What to work on:
An exact transcription is needed, beginning at the line with "This screenshot has height=434, width=1348." and ending at the last line of the listing, with pictures left out and nothing else added.

(Extracted records)

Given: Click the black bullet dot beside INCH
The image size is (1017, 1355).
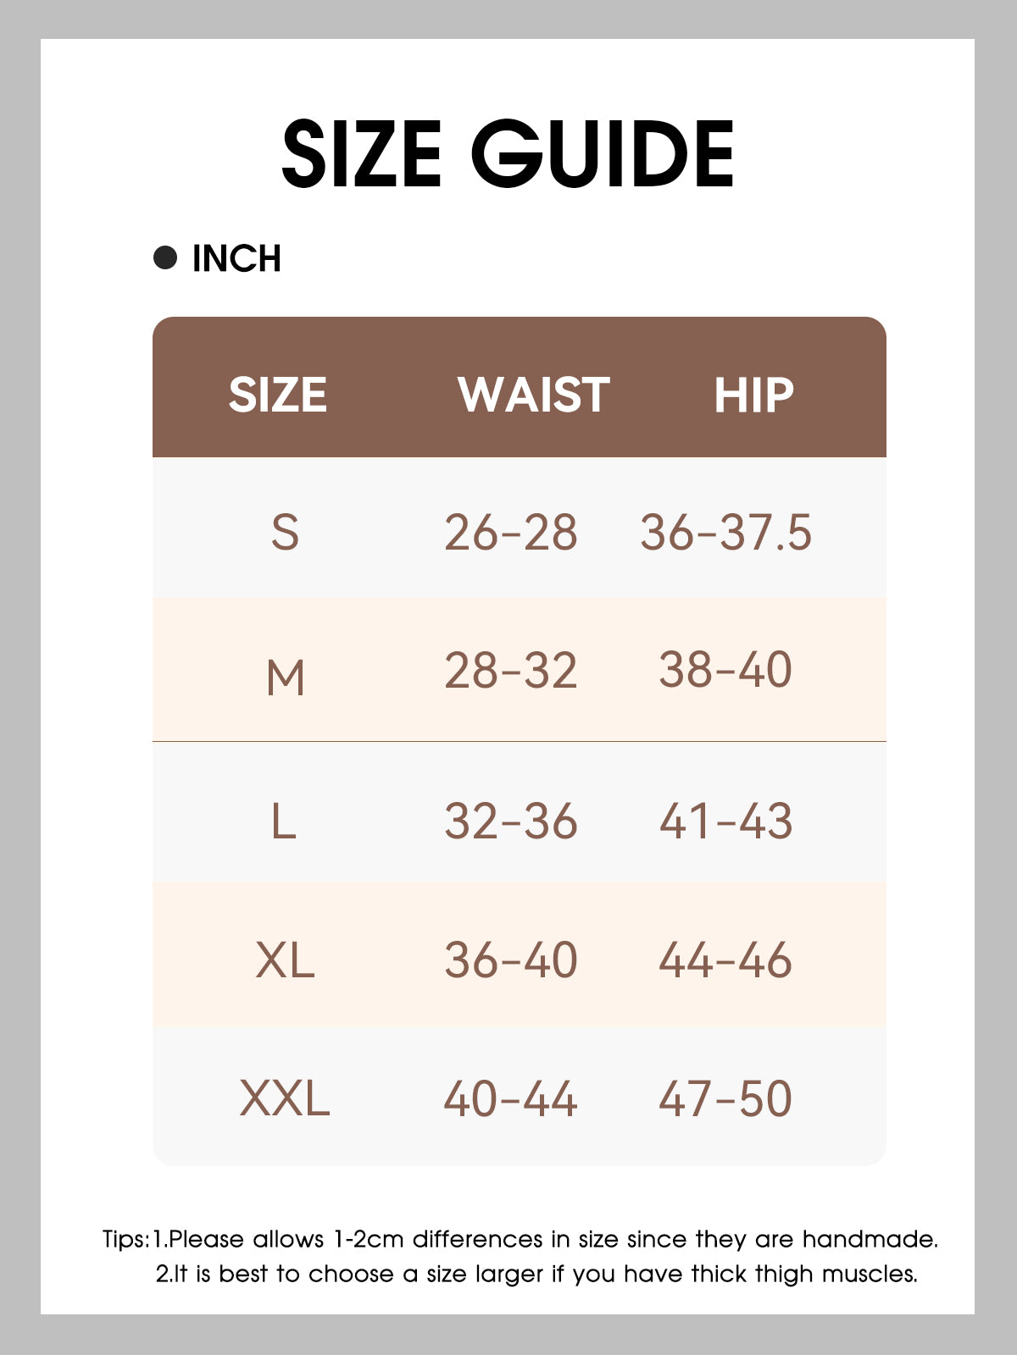Looking at the screenshot, I should tap(165, 257).
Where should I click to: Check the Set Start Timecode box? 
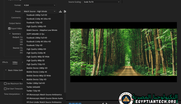pyautogui.click(x=5, y=89)
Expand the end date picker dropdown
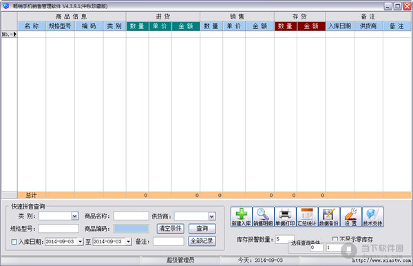 pyautogui.click(x=128, y=241)
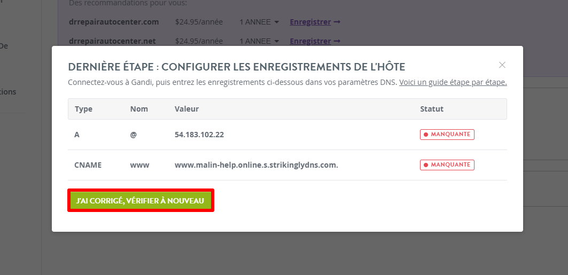Select the IP value 54.183.102.22
The height and width of the screenshot is (275, 568).
tap(199, 135)

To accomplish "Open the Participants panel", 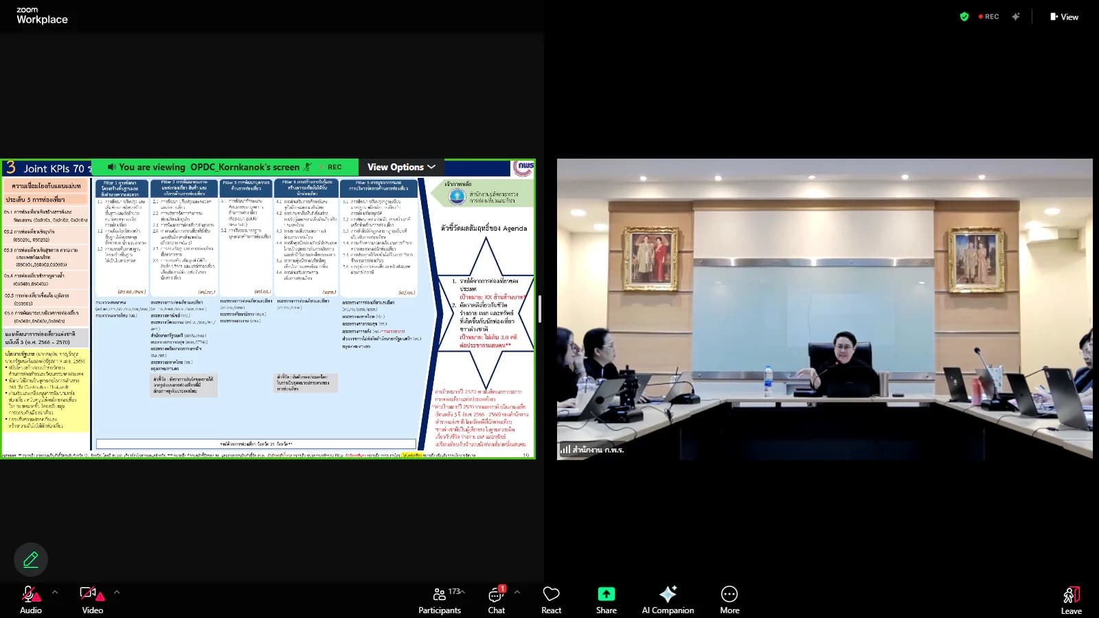I will [440, 599].
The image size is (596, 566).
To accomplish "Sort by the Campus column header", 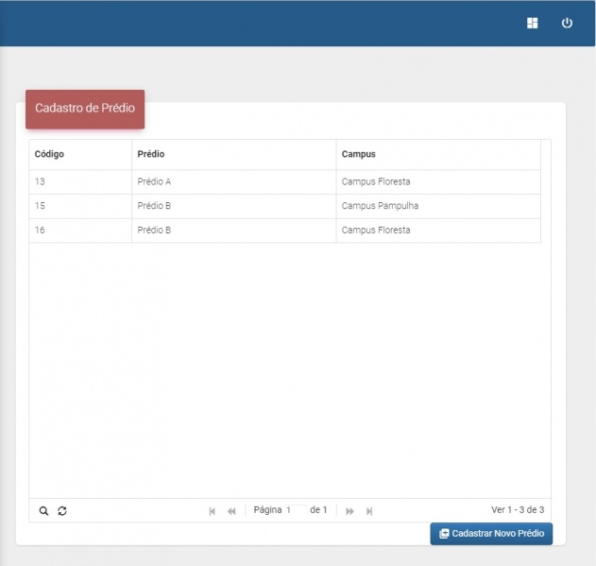I will [x=358, y=155].
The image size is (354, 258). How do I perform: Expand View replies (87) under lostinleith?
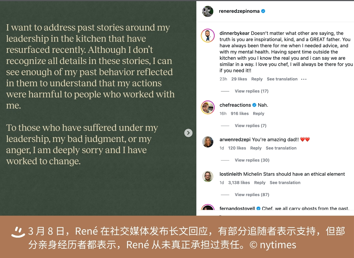[252, 195]
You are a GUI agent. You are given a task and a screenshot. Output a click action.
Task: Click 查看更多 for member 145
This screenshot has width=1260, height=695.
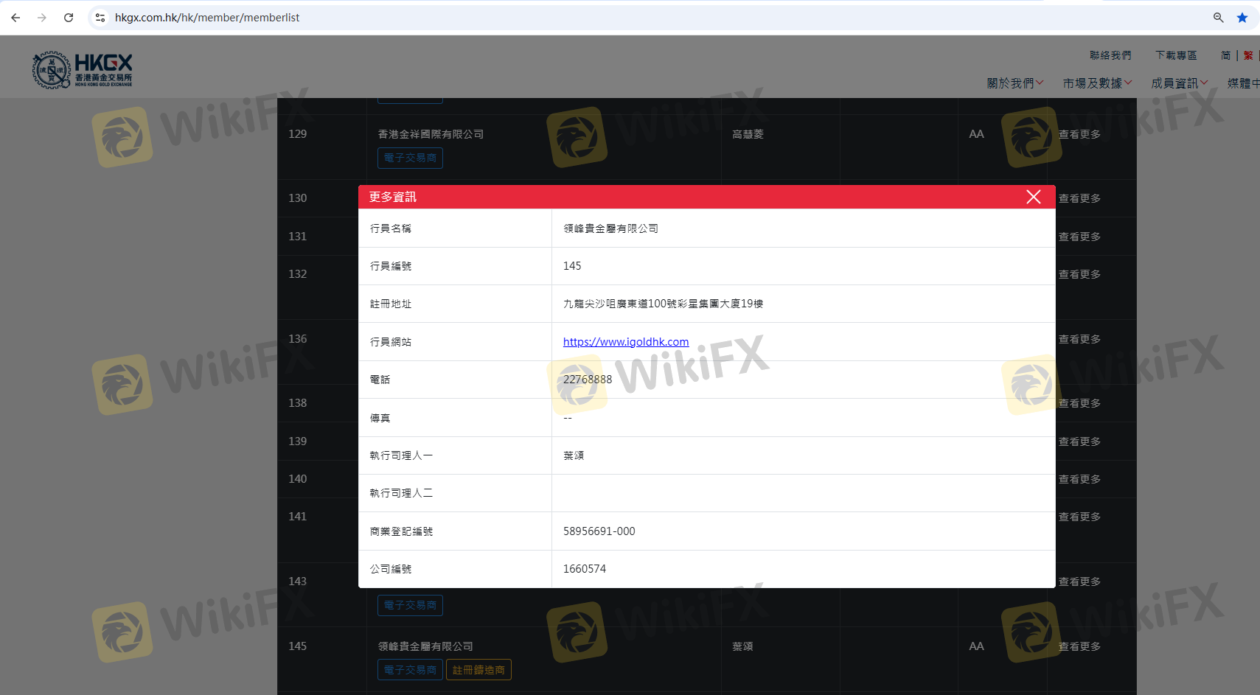click(1079, 646)
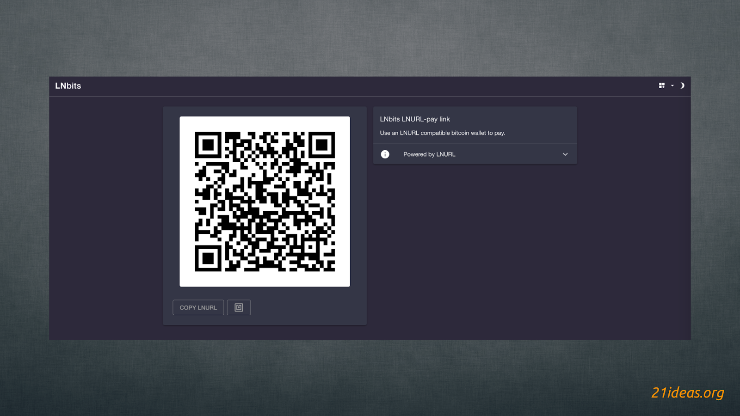Click the QR code's bottom-left finder square

click(x=208, y=258)
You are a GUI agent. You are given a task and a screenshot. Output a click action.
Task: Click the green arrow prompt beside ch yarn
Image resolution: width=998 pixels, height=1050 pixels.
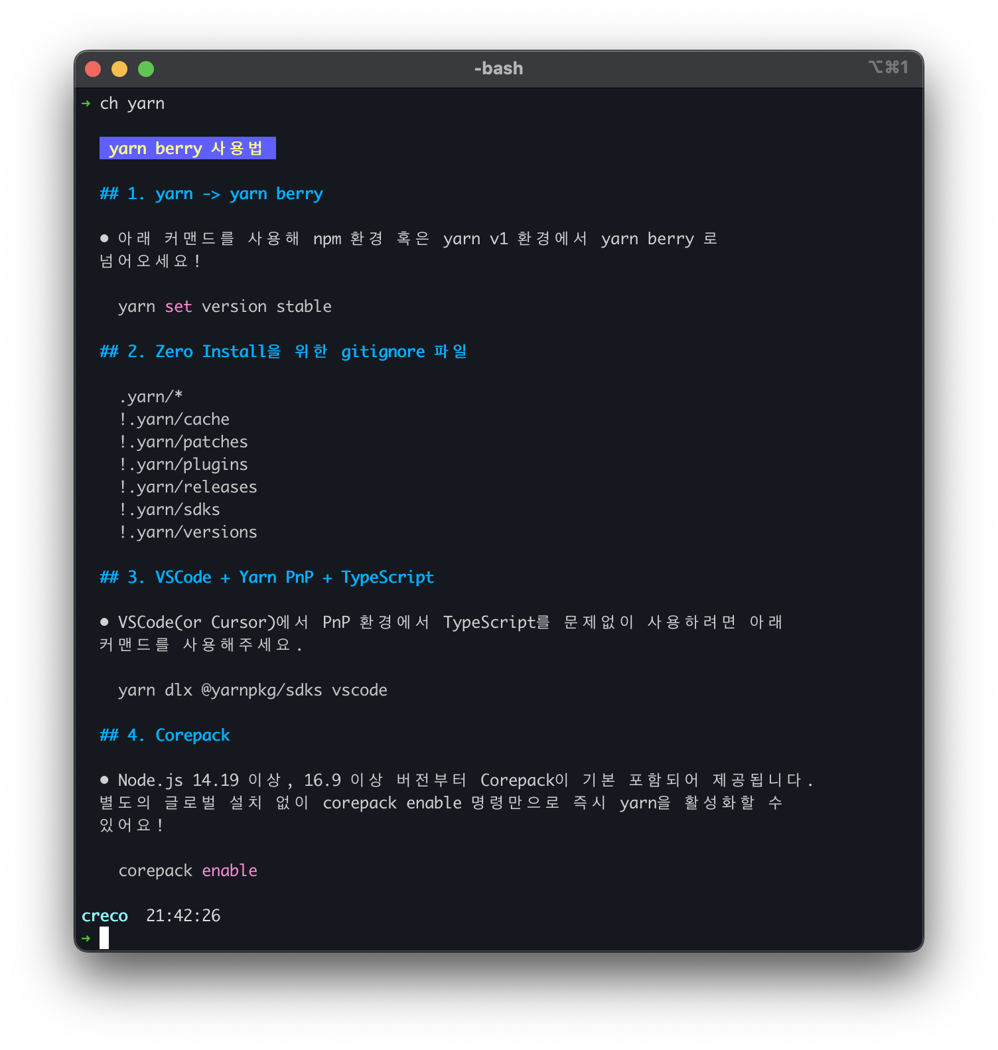click(86, 104)
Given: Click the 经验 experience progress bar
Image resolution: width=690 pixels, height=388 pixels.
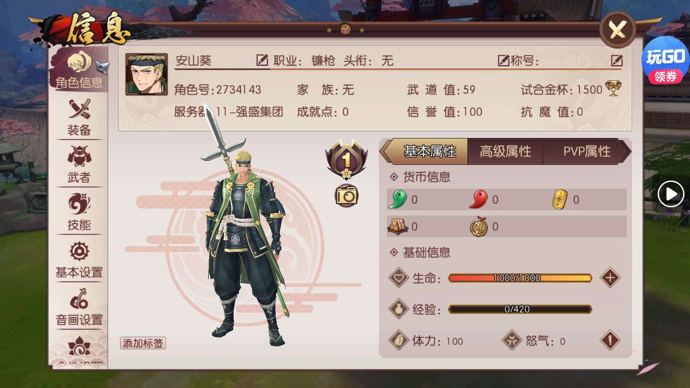Looking at the screenshot, I should [520, 309].
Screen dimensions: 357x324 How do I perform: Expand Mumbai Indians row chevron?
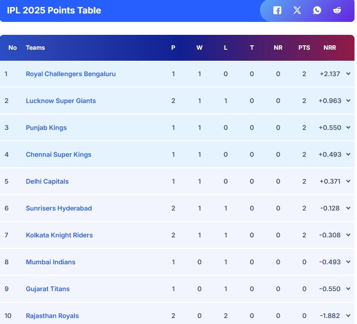pos(348,262)
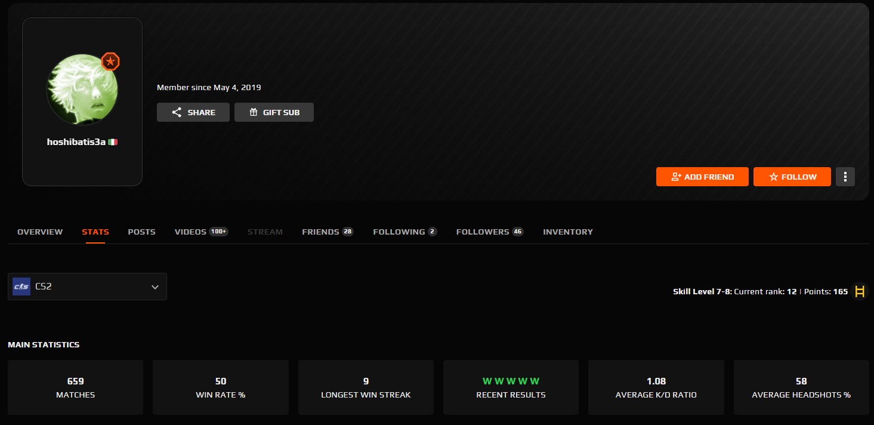Screen dimensions: 874x425
Task: Click the Share button
Action: point(193,112)
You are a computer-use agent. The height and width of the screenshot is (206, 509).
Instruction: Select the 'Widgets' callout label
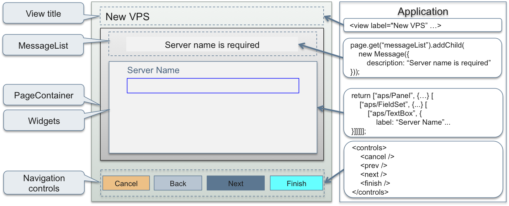click(44, 121)
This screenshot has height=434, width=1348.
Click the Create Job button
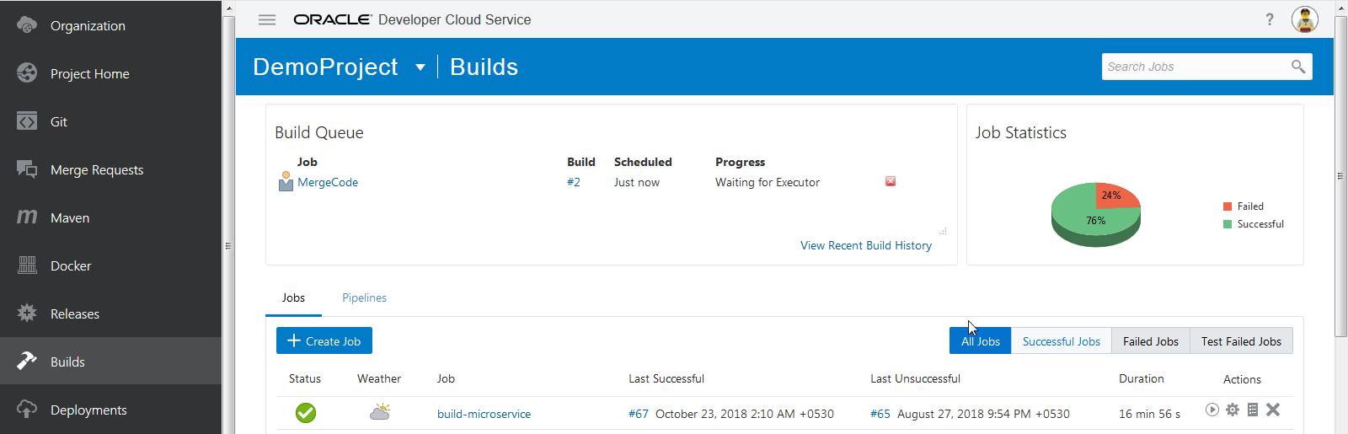point(324,341)
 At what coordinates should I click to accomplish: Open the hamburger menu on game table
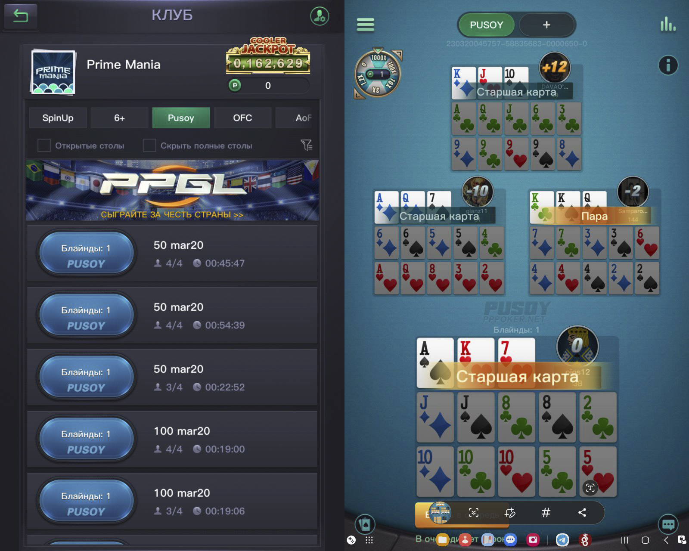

(End Extracted records)

Response for this exercise:
This screenshot has height=434, width=1348.
Click the Create Job button
point(324,341)
 At what coordinates should I click to accomplish: Open the hamburger menu on game table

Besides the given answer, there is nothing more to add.